**INSTRUCTIONS FOR THE TASK**
Lines from the one with "Where should I click to: Click" up to and including the one with "Screen dimensions: 586x639" are to be copied exactly from the records below, without their pictures.

**GIVEN DATA**
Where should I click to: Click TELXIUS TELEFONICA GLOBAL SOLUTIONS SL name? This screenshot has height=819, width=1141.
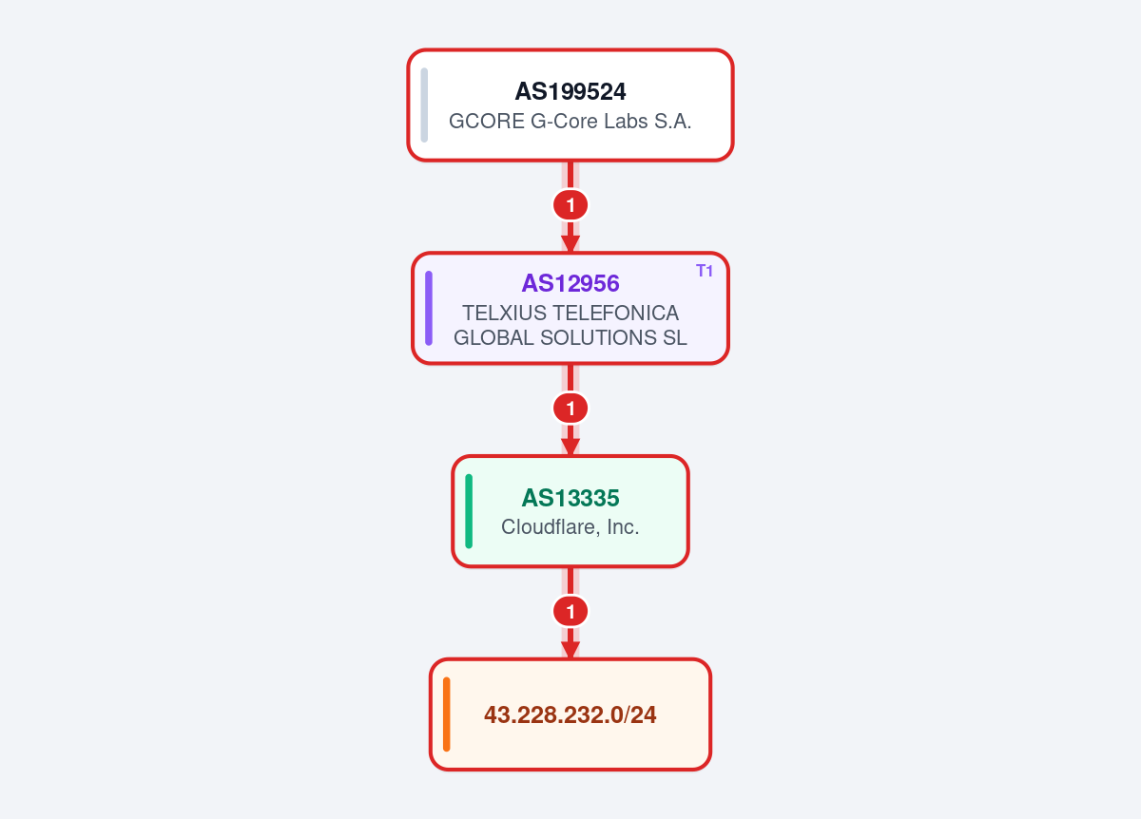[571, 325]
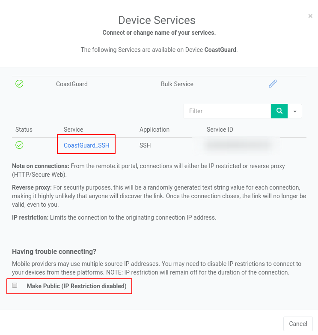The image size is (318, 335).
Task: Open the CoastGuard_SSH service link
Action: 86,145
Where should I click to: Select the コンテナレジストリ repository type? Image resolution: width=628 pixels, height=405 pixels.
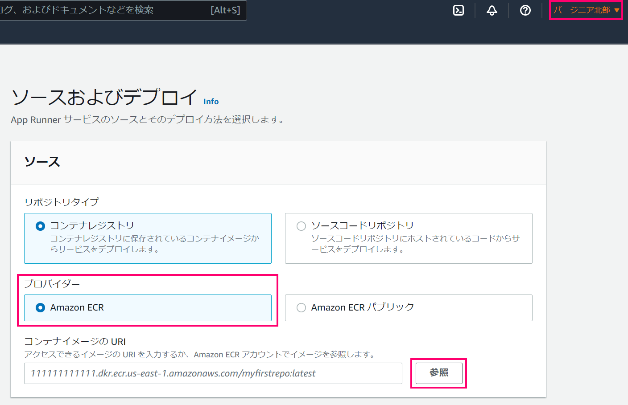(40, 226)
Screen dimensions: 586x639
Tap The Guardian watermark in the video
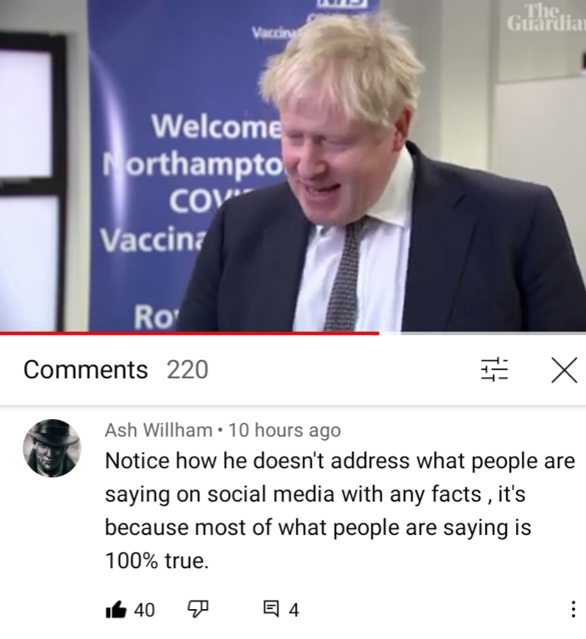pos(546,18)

--

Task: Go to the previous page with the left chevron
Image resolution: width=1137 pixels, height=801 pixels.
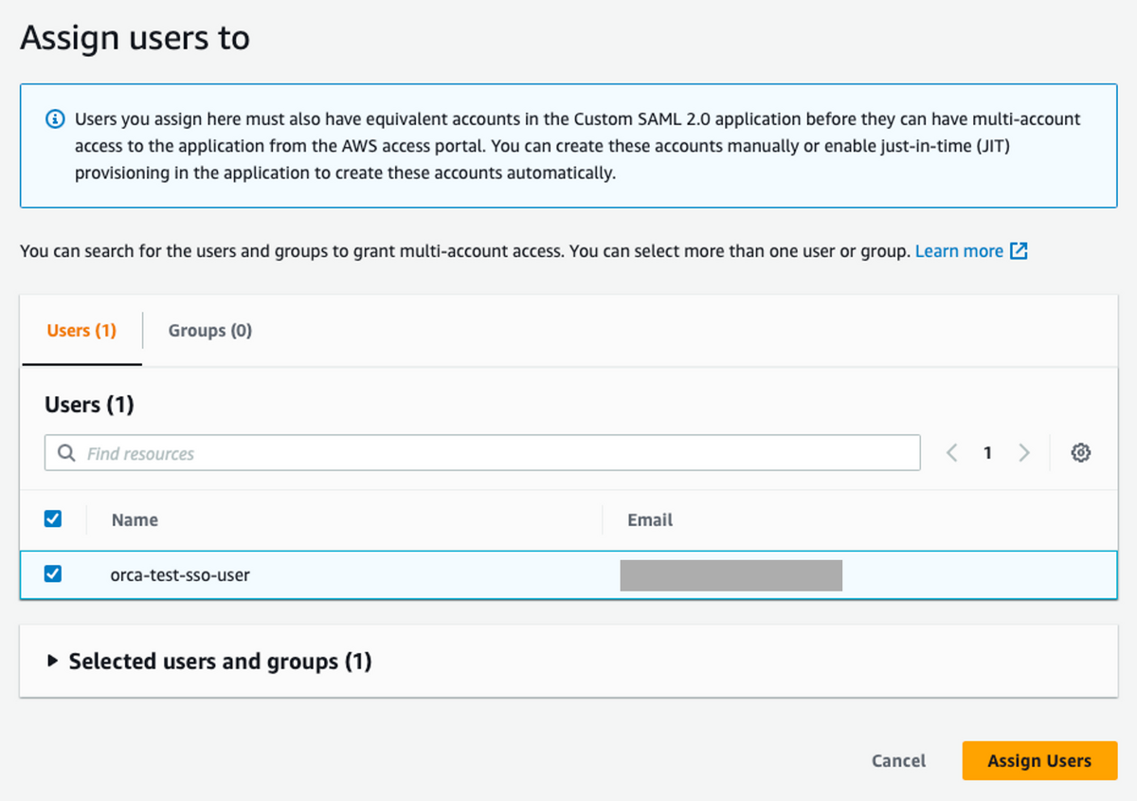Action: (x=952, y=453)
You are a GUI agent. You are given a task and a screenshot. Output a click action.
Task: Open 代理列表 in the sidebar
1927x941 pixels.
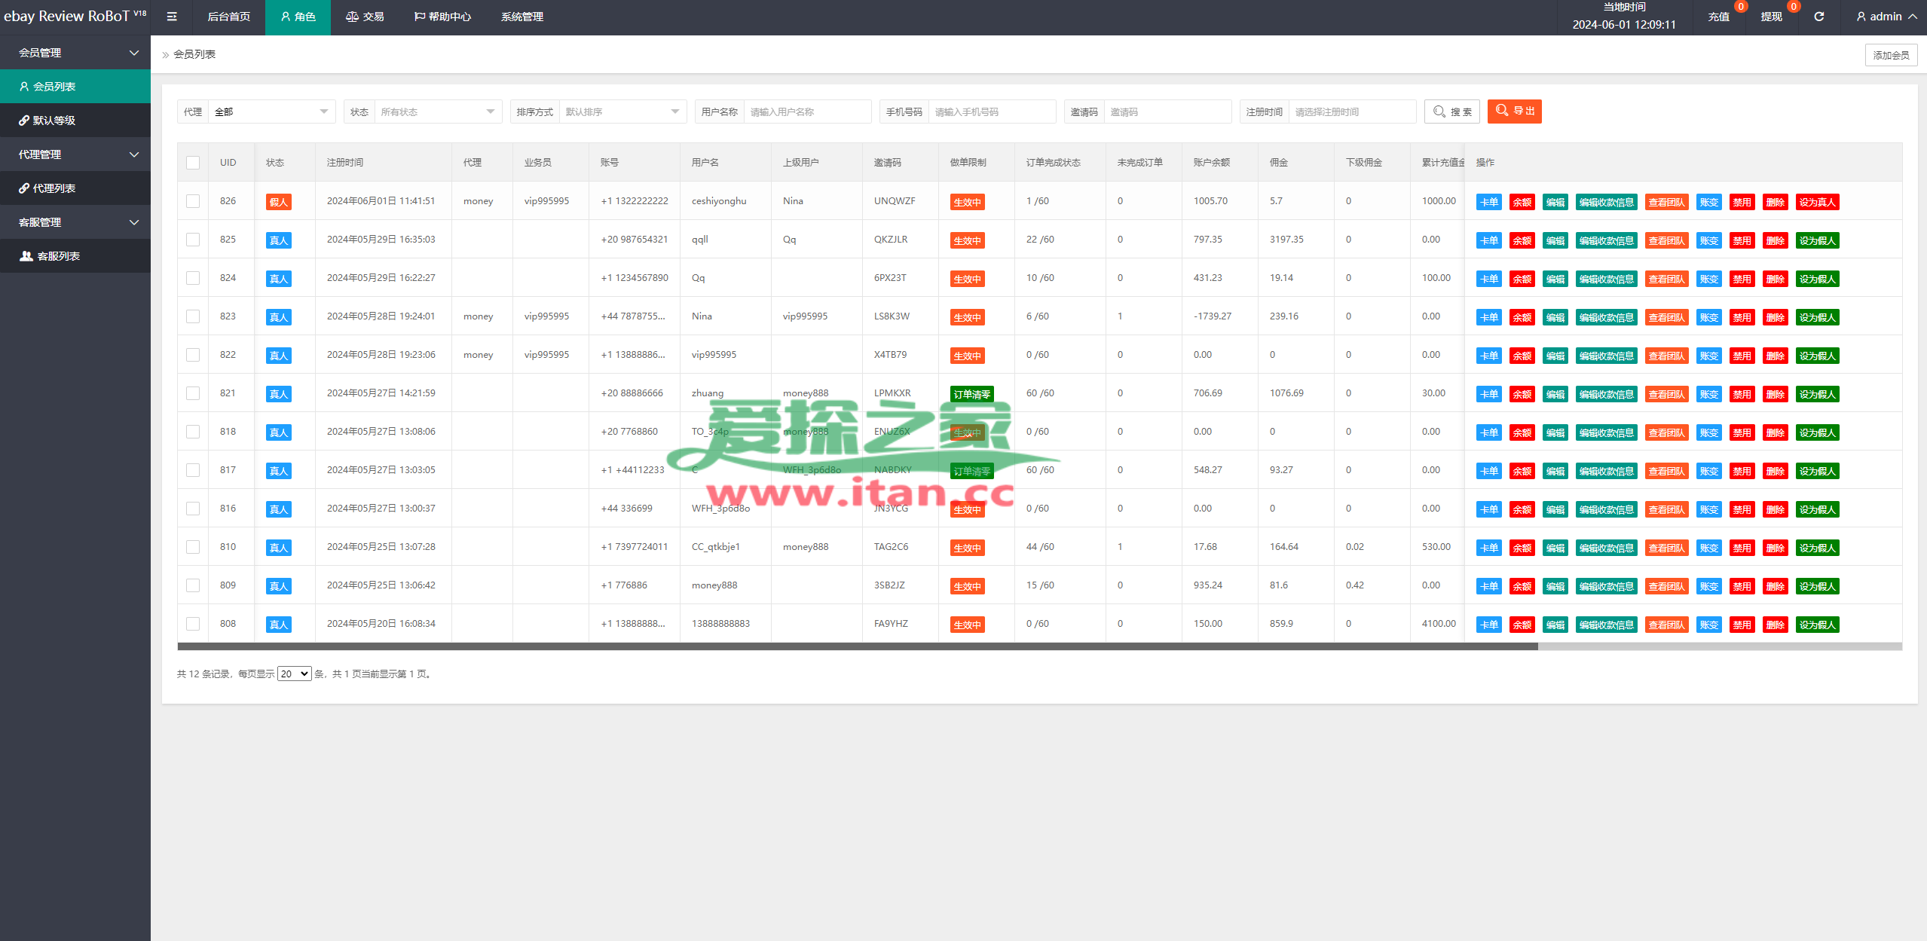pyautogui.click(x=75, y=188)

**YOUR SOLUTION**
Where should I click to: Click TELXIUS TELEFONICA GLOBAL SOLUTIONS SL name? This screenshot has height=819, width=1141.
[571, 325]
The image size is (318, 335).
Task: Open the CoastGuard_SSH service link
Action: 86,145
Where should I click to: Select the コンテナレジストリ repository type? Image resolution: width=628 pixels, height=405 pixels.
(40, 226)
Screen dimensions: 586x639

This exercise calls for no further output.